I was watching some stupid television program the other night and learned a lesson. It's one of those lessons I already learned or knew I'd learn eventually but had to be reminded of...apparently through a stupid television program. The program I was watching is about real life people, not actors, but it's not a reality television program. The program focuses on really poor, challenged neighborhoods around the country and one highlighted a neighborhood where there is a lot of gang violence. There is a church group there, where women who have lost loved ones to violence gather to talk, to listen, to grieve. One of the women had lost her 26 year old son 3 weeks earlier and had been unable to open up about it. She said something like this: "I'm afraid that if I open up about it, if I get through it, then it will mean it's real, and I'm so afraid of it being real."

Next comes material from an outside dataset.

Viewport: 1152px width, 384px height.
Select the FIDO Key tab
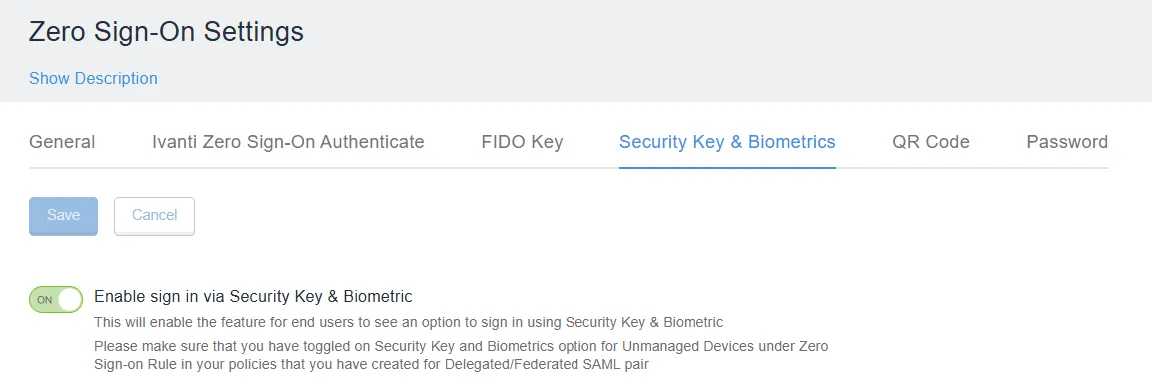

I think I've been afraid of getting through this since it happened, as each day that passes moves me away from when Dad was alive. Getting through it (meaning it's no longer ok to sob in public at inappropriate times as it was when it first happened, you know, "ok" meaning normal) is an on-going process, one that doesn't have an end that would be classified as "getting over it." But getting through it is what we've all been doing, because we all lost him together, at once, in a finality that I despise. We get through it just because time passes and we still wake up each day. On the days I don't want to get out of bed it's mostly because I don't want time to quicken the distance between when Dad was alive and now.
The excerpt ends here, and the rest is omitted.